I had heard a lot about meditation and its benefits, including enhancing creativity and receptivity to ideas.  However, I always used to think that meditation was for people who did not have jobs or children.  Yet after reading ‘Healing power of mind’ by Tulku Thondup, I realised that everyone can incorporate meditation in their lives.  It does not have to be for hours (although I have heard that even many industry leaders meditate for hours- apparently Rupert Murdoch (News Corp); Bill Ford (Ford Motor Company); Rick Goings (Tupperware); and Marc Benioff (Salesforce.com) and others do so.

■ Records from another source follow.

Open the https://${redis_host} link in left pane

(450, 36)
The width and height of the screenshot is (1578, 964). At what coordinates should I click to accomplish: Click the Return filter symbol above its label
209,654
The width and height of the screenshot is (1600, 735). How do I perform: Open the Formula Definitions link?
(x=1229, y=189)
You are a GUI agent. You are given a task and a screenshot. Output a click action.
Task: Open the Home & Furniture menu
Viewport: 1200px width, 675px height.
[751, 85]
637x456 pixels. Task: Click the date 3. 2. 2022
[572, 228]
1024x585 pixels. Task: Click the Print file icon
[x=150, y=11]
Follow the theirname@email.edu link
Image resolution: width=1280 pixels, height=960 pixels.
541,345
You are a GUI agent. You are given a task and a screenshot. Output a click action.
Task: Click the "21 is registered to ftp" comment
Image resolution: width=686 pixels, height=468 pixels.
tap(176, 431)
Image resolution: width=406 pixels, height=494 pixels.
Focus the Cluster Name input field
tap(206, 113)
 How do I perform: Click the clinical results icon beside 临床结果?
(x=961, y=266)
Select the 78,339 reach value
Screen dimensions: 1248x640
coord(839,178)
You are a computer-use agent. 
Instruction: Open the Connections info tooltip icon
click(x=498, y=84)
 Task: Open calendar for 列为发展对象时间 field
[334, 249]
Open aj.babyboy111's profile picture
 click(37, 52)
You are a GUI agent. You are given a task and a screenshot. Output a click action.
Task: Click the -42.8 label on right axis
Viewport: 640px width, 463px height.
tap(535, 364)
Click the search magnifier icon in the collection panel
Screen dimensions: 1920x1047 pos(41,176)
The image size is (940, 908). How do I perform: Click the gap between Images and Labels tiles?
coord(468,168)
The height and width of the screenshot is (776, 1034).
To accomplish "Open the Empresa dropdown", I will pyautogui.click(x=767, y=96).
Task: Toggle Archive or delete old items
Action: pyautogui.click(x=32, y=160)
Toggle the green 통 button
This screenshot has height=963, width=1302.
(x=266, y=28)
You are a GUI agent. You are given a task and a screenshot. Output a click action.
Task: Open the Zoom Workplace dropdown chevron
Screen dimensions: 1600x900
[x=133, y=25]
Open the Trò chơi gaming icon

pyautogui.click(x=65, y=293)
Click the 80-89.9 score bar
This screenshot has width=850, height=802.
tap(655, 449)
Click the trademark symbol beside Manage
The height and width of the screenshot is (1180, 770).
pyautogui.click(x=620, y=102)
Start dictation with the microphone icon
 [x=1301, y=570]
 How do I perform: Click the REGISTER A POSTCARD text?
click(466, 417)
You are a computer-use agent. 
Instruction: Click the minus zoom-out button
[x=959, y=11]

Meditation is part of many religions, not just Buddhism or Hinduism but also Islam, Christianity and Judaism amongst others.  Reading the holy scriptures of these religions, we find that the founders spent much time, reflecting and meditating alone. So I started doing it for about 5 minutes every night and it has been amazing.  Much of my sleep problems have gone and I feel quite relaxed, even in stressful situations.  On the other hand, I feel alert and able to concentrate through long meetings at work or at conferences- whereas previously my mind used to wander.  Apparently it has ‘beautifying’ effects too, although I have not yet experienced those yet!  But do take a look at these amazing photos-


Work and Play

The master in the art of living makes little distinction between his work and his play, his labour and his leisure, his mind and his body, his education and his recreation, his love and his religion. He hardly knows which is which. He simply pursues his vision of excellence at whatever he does, leaving others to decide whether he is working or playing. To him he is always doing both.

 L P Jacks
Lawrence Pearsall Jacks (October 9, 1860 – February 17, 1955), was an English educator, philosopher, and Unitarian minister who was also an ardent fan of militarism.  Militarism is not my cup of tea but I have been intrigued by this quote which is attributed to his 1932 book “Education through Recreation”.  At first I thought this quote was about mixing work and pleasure- a kind of multi-tasking very welcome in this age of home-working and hot-desking.
However, I am not a multi-tasker as I have discovered through the years, most spectacularly when I set the kitchen on fire!  I work best when I concentrate on one thing and I have found that I can actually do more by doing one thing at a time.  Nichiren Buddhism talks about viewing your work as your Buddhist practice, i.e. the same concentration and philosophical frame you apply to your religious practice, can be applied to your work too.  There can be no difference to your frame of mind when pursuing either creative or spiritual development.  So I have tried to apply over the last few months are these ideas-
  • Concentrate– I don’t even now play music when I am creating.  The relationship at that moment is between my soul and my art and nothing comes in between.  That way, I can do my best whether it is creating or even tidying up.  I seem to notice small details and vibes when I do one thing at a time.
  • Finish-I used to always go back several times to embellish a bit more or to regret something that I had worked on.  Now once I finish, I finish, knowing that I have given it my best.  No regrets!  Life is too short for that.
  • Savour– Appreciate that gift you have whether it is a lovely cake you have baked or the peaceful baby or an amazing piece of work!  Life is full of joy and you have the great gift of revealing that joy- appreciate and savour your creativity!